Intel's intriniscs guide says _rdtsc
(with one underscore) is in <immintrin.h>
, but that doesn't work on gcc and clang. They only define SIMD intrinsics in <immintrin.h>
, so we're stuck with <intrin.h>
(MSVC) vs. <x86intrin.h>
(everything else, including recent ICC). For compat with MSVC, and Intel's documentation, gcc and clang define both the one-underscore and two-underscore versions of the function.
Fun fact: the double-underscore version returns an unsigned 64-bit integer, while Intel documents _rdtsc()
as returning (signed) __int64
.
// valid C99 and C++
#include <stdint.h> // <cstdint> is preferred in C++, but stdint.h works.
#ifdef _MSC_VER
# include <intrin.h>
#else
# include <x86intrin.h>
#endif
// optional wrapper if you don't want to just use __rdtsc() everywhere
inline
uint64_t readTSC() {
// _mm_lfence(); // optionally wait for earlier insns to retire before reading the clock
uint64_t tsc = __rdtsc();
// _mm_lfence(); // optionally block later instructions until rdtsc retires
return tsc;
}
// requires a Nehalem or newer CPU. Not Core2 or earlier. IDK when AMD added it.
inline
uint64_t readTSCp() {
unsigned dummy;
return __rdtscp(&dummy); // waits for earlier insns to retire, but allows later to start
}
Compiles with all 4 of the major compilers: gcc/clang/ICC/MSVC, for 32 or 64-bit. See the results on the Godbolt compiler explorer, including a couple test callers.
These intrinsics were new in gcc4.5 (from 2010) and clang3.5 (from 2014). gcc4.4 and clang 3.4 on Godbolt don't compile this, but gcc4.5.3 (April 2011) does. You might see inline asm in old code, but you can and should replace it with __rdtsc()
. Compilers over a decade old usually make slower code than gcc6, gcc7, or gcc8, and have less useful error messages.
The MSVC intrinsic has (I think) existed far longer, because MSVC never supported inline asm for x86-64. ICC13 has __rdtsc
in immintrin.h
, but doesn't have an x86intrin.h
at all. More recent ICC have x86intrin.h
, at least the way Godbolt installs them for Linux they do.
You might want to define them as signed long long
, especially if you want to subtract them and convert to float. int64_t
-> float/double is more efficient than uint64_t
on x86 without AVX512. Also, small negative results could be possible because of CPU migrations if TSCs aren't perfectly synced, and that probably makes more sense than huge unsigned numbers.

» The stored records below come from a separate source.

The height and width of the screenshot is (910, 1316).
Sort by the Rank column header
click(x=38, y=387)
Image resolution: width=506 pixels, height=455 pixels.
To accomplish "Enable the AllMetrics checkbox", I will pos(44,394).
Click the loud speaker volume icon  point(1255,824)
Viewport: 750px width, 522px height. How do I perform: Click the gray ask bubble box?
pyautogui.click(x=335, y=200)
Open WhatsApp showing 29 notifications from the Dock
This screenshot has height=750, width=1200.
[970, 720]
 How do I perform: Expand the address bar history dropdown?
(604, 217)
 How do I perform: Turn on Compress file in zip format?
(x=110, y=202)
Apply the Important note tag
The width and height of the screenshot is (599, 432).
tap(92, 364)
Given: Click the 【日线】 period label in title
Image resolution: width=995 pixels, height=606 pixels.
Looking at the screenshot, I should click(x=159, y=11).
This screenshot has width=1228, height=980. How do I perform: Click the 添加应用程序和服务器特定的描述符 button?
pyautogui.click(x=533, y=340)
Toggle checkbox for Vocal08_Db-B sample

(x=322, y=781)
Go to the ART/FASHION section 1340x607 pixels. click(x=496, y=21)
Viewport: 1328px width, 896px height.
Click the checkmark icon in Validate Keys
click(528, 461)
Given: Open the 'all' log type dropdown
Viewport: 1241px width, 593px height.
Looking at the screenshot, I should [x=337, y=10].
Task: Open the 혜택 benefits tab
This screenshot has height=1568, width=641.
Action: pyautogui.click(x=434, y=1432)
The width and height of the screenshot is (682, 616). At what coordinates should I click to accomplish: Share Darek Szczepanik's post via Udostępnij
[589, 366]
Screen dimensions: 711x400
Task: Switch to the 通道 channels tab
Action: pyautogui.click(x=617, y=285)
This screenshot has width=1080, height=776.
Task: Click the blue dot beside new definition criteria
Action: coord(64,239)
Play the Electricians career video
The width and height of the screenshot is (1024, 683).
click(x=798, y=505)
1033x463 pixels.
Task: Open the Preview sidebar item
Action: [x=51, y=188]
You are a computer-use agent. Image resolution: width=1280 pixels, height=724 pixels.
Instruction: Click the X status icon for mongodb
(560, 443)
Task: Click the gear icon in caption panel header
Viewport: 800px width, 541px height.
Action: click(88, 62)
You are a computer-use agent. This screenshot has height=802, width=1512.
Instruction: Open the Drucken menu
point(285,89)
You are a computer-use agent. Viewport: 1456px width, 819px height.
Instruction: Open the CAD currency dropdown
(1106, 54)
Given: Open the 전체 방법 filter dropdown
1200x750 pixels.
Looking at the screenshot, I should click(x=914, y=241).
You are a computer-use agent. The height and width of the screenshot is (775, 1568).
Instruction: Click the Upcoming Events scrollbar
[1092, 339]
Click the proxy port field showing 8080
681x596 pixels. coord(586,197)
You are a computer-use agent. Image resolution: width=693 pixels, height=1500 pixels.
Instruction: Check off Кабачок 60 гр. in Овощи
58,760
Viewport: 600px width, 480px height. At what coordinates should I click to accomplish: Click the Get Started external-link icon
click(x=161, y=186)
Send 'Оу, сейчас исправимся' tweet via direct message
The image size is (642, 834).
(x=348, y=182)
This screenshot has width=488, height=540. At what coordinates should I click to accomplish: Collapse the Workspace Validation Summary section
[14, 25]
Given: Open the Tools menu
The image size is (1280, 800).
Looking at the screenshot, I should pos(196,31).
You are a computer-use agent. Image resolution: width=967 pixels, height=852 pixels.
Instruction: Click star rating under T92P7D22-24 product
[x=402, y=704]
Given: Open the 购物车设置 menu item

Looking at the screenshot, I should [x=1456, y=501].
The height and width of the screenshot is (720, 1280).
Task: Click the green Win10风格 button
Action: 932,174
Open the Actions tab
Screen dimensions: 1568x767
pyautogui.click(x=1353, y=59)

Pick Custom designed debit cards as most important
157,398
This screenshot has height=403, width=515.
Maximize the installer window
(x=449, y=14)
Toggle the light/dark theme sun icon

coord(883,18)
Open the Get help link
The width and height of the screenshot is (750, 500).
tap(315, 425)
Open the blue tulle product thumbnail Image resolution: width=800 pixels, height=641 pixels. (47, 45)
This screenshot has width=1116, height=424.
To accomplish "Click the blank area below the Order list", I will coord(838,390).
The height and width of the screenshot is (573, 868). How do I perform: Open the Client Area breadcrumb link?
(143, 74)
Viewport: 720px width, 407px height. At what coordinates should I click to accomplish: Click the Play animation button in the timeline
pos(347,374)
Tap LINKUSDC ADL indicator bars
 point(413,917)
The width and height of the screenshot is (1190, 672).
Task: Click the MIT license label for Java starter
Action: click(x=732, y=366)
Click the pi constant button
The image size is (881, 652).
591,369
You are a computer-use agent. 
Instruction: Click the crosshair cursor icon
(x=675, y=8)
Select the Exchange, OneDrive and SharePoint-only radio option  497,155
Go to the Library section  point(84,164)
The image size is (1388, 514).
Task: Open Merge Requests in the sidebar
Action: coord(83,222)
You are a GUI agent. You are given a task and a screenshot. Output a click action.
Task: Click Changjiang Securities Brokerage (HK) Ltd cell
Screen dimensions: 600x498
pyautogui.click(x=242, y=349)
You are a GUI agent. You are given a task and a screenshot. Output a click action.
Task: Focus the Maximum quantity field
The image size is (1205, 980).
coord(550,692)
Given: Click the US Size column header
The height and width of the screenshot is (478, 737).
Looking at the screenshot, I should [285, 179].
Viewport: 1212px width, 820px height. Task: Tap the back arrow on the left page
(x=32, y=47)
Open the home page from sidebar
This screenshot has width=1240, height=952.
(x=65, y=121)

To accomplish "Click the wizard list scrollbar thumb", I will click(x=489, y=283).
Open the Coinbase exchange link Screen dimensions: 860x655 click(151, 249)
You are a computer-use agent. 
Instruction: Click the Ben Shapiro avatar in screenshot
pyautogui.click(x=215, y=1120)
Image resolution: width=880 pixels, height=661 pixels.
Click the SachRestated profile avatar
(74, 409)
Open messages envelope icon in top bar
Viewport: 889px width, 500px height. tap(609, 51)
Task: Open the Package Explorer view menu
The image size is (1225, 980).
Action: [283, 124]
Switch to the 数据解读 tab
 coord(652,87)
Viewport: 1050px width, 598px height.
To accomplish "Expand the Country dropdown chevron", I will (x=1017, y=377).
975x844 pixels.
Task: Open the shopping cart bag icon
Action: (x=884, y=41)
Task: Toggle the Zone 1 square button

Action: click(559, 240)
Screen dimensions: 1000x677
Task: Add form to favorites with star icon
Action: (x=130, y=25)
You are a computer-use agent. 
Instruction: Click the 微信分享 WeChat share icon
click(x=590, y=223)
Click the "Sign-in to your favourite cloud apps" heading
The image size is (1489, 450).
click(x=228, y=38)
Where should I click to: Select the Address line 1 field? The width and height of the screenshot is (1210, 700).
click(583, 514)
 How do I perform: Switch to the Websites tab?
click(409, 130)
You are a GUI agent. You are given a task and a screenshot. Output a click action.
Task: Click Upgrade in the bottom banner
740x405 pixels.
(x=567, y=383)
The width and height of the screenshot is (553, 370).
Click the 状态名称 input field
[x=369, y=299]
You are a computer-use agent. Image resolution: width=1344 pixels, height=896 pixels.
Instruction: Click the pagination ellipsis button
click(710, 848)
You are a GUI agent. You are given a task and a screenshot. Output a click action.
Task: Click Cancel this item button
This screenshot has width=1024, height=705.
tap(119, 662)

BTW, clang also has a portable __builtin_readcyclecounter()
which works on any architecture. (Always returns zero on architectures without a cycle counter.) See the clang/LLVM language-extension docs
For more about using lfence
(or cpuid
) to improve repeatability of rdtsc
and control exactly which instructions are / aren't in the timed interval by blocking out-of-order execution, see @HadiBrais' answer on clflush to invalidate cache line via C function and the comments for an example of the difference it makes.
See also Is LFENCE serializing on AMD processors? (TL:DR yes with Spectre mitigation enabled, otherwise kernels leave the relevant MSR unset so you should use cpuid
to serialize.) It's always been defined as partially-serializing on Intel.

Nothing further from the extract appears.